───── Task data ─────
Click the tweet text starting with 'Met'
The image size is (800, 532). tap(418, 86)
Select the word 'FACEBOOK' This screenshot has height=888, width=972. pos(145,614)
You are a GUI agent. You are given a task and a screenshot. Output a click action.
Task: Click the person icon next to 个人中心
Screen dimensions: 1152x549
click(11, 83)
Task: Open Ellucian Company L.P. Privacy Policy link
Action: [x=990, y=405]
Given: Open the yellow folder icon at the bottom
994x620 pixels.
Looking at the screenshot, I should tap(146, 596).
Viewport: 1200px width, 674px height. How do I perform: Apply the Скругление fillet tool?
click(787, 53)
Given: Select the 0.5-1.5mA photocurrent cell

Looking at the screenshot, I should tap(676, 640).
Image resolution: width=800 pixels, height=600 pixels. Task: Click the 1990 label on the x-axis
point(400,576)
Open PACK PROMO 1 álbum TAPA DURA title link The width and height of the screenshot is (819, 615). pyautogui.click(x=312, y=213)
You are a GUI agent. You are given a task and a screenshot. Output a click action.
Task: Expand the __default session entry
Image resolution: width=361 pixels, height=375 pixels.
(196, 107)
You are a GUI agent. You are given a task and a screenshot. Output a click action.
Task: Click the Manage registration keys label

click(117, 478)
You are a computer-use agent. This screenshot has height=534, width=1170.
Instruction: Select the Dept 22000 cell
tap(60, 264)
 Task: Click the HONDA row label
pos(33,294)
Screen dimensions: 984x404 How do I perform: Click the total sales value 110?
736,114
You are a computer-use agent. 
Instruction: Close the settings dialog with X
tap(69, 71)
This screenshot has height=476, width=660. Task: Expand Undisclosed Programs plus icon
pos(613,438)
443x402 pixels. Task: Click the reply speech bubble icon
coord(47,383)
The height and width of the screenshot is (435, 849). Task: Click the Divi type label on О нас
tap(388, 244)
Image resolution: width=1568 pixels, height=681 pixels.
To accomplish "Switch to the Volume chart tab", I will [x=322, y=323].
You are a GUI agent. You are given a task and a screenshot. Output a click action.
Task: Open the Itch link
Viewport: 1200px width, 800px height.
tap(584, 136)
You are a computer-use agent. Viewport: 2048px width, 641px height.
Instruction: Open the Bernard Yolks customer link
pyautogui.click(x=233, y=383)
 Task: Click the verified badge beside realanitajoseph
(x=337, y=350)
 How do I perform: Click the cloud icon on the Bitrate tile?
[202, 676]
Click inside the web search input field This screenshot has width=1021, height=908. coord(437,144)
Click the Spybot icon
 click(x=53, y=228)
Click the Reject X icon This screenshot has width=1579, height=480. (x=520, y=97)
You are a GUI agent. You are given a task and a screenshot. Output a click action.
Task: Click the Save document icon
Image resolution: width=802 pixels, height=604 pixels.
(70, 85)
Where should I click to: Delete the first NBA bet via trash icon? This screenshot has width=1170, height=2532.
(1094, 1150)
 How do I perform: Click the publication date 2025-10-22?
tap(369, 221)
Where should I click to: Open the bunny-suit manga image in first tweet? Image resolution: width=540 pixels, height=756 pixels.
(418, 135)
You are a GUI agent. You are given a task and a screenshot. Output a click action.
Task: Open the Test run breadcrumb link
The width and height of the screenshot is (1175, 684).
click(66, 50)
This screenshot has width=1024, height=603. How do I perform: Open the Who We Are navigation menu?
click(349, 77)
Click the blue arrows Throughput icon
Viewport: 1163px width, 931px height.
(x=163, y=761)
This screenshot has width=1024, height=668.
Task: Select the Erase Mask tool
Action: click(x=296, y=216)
─────
Instructions to follow:
Output only a verbatim copy of the lines spanning from the line that contains "How do I perform: Click the publication" to the end of the records above.

Response box:
 How do I perform: Click the publication date 2025-10-22?
tap(369, 221)
Where should I click to: Open the bunny-suit manga image in first tweet? Image resolution: width=540 pixels, height=756 pixels.
(418, 135)
You are a GUI agent. You are given a task and a screenshot. Output a click action.
Task: Open the Test run breadcrumb link
The width and height of the screenshot is (1175, 684).
click(66, 50)
This screenshot has width=1024, height=603. How do I perform: Open the Who We Are navigation menu?
click(349, 77)
Click the blue arrows Throughput icon
Viewport: 1163px width, 931px height.
(x=163, y=761)
This screenshot has width=1024, height=668.
Task: Select the Erase Mask tool
Action: click(x=296, y=216)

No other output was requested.